¾ cup lard or shortening (⅓ cup more later)
5 cups flour
3 teaspoons salt
⅔ cup water
INGREDIENTS – FILLING
¾ pound rump or tenderloin steak
⅔ cup chopped green onion
1 medium white onion
⅓ cup lard or shortening
1 teaspoon cumin
2 teaspoons paprika
¼ teaspoon pepper
1 teaspoon salt
8″ x 13″ casserole dish
Makes 4 empanadas. Takes 1 hour 30 minutes.
PREPARATION – DOUGH
Melt ¾ cup lard in skillet using low heat. Add flour and salt to large mixing bowl. Blend with large spoon. Use spoon to make hole in middle of dough. Slowly pour melted lard into hole. Gradually add water while mixing ingredients together by hand until you get a smooth and pliable dough. Cover and let sit for 30 minutes
PREPARATION – FILLING
While dough sits, cut steak into ½” cubes. Mince green onion and white onion. Melt ⅓ cup lard in large skillet using medium heat. Add white onion. Sauté at medium-high heat for 5 minutes or until white onion softens. Stir frequently. Add steak cubes, green onion, cumin, paprika, pepper, and salt. Cook at medium heat for 5 minutes or until meat browns. Stir occasionally.
PREPARATION – FINAL
Preheat oven to 475 degrees. Roll out dough until it is ½” thick. Cut dough into 6″ circles. (You should get about 4 dough circles after you formed the scraps from the initial cutting into more circles.) Add ½ cup filling to the middle of each dough circle. Brush edges of each circle with water. Fold one edge of each circle to the opposite edge. Seal the rounded edges by pressing down on them with a fork.

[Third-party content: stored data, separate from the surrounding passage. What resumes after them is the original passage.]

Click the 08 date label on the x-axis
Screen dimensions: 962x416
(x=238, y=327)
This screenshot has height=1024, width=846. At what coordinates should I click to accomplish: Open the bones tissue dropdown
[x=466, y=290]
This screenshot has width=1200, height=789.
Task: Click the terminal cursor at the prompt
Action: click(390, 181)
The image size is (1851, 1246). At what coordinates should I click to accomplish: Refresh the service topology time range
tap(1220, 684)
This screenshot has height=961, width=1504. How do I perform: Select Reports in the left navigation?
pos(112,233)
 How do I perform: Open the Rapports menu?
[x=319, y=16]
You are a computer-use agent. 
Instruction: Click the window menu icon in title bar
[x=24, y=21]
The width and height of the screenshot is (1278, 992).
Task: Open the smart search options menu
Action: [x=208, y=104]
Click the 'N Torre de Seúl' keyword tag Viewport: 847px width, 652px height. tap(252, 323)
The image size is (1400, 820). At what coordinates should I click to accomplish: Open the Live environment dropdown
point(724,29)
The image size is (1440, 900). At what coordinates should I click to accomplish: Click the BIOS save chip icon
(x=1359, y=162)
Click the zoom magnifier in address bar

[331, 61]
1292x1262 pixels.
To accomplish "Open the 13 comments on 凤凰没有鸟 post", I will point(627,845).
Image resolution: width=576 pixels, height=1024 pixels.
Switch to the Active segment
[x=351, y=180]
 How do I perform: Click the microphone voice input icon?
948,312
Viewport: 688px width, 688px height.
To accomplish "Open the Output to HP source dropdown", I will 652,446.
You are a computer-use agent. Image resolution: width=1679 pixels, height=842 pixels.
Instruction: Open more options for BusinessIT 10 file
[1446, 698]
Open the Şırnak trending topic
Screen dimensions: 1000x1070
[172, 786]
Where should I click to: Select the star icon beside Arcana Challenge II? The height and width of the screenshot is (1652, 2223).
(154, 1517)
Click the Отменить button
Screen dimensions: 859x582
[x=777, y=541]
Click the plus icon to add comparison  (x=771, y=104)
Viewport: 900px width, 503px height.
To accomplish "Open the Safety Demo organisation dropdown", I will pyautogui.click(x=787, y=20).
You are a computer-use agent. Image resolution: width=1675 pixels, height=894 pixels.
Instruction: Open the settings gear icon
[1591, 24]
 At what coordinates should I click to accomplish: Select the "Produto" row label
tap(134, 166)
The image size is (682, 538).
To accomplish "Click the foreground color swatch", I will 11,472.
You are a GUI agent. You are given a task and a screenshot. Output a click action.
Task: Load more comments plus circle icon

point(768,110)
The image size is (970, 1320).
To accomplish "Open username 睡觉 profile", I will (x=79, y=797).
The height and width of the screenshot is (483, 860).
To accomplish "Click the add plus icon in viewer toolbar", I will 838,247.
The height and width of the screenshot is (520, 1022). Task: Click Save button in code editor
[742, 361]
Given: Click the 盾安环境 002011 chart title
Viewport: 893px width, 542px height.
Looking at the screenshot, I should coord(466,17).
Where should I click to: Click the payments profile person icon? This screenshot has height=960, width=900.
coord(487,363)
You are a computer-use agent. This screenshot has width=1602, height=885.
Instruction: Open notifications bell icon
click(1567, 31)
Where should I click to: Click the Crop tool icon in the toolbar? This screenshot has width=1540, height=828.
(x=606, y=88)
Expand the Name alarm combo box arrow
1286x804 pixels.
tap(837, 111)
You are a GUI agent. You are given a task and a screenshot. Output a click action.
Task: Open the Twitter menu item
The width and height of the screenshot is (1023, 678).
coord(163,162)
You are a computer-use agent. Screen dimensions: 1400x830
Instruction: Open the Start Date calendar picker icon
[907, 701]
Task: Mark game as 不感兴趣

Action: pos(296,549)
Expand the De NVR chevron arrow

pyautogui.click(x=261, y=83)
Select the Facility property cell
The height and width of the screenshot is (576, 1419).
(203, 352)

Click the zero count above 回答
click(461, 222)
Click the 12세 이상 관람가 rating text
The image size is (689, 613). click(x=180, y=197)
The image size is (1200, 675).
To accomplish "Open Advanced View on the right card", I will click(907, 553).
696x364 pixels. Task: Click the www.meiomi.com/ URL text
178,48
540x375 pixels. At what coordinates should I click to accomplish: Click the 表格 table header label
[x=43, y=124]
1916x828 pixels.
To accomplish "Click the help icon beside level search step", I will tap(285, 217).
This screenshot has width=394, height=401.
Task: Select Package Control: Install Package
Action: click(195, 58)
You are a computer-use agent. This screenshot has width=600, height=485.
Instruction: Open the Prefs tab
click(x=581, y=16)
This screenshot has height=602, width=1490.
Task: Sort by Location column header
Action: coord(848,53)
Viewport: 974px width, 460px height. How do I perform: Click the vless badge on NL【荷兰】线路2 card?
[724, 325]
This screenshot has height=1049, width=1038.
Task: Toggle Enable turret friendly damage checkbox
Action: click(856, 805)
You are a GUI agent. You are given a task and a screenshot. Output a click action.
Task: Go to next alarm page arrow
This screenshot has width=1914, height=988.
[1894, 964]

Spray casserole dish with no-stick spray. Bake empanadas at 475 degrees for 10 minutes. Reduce temperature to 400 degrees. Bake for an additional 10 minutes or until empanadas turn golden brown.
1) Tucuman empanadas is anagram for the ancient Mayan saying, “Map man, cut a sundae.”
2) Mayan sundaes are delicious. You must have excellent whipping cream to make a wonderful sundae. Most people put cow milk in a bowl to make whipping cream. The olden-day Mayans lifted cows onto their shoulders and hopped from one foot to another until whipped cream came out the cows’ udders.
3) The adventuresome conquistadors, however, were too weak to shake cows. The Spanish warriors needed the strong backs of the Mayan. Which is why they conquered the Mayan peninsula.
4) The conquered natives did not get any of the cow-shaken cream. They did not get the Mayan milk shakes. They did not get enough calories to wage war on their neighbors.
5) The Spanish soldiers, on the other hand, received enough calories to do anything, including growing big bellies. Cortés, physical fitness instructor for Governor Velázquez grimaced every time he saw the paunchy conquistadors wheezing their way back from the many sundae shops.
6) Something had to be done. Señor Cortés knew he had little job security. One word from Velázquez and faster than teenagers eat their family meal he’d be out of a job. And just try to get another physical-fitness job from the other fifteenth-century European monarchs. So Cortés seized power when Governor Velázquez went on a Club MedTM vacation.
7) Cortés ordered the Spanish soldiers to attack the Aztec Empire to the west. They refused.
8) “The Aztecs have chocolate.” The conquistadors sighed. “Ooh, chocolate.” Everyone knew that chocolate sundaes were even tastier than the plain vanilla ones. Cortés brandished his sword above his head. “Their streets are paved in chocolate. Will you follow me?” Well of course they did, I mean chocolate.
9) The long arduous trek to the Aztec capital burned off many calories. The incessant fighting made them even fitter. The Spanish soldiers developed washboard-flat stomachs and buns of steel. The buff Conquistadors made all the European señoritas swoon with delight.
10) Naturally, the soldiers of France, Spain, Portugal became jealous. They wanted honeys of their own. They pestered their monarchs until they too got sent over to the New World to engage in conquest and other forms of aerobic exercise.
11) Things are not so violent now that we have workout DVDs.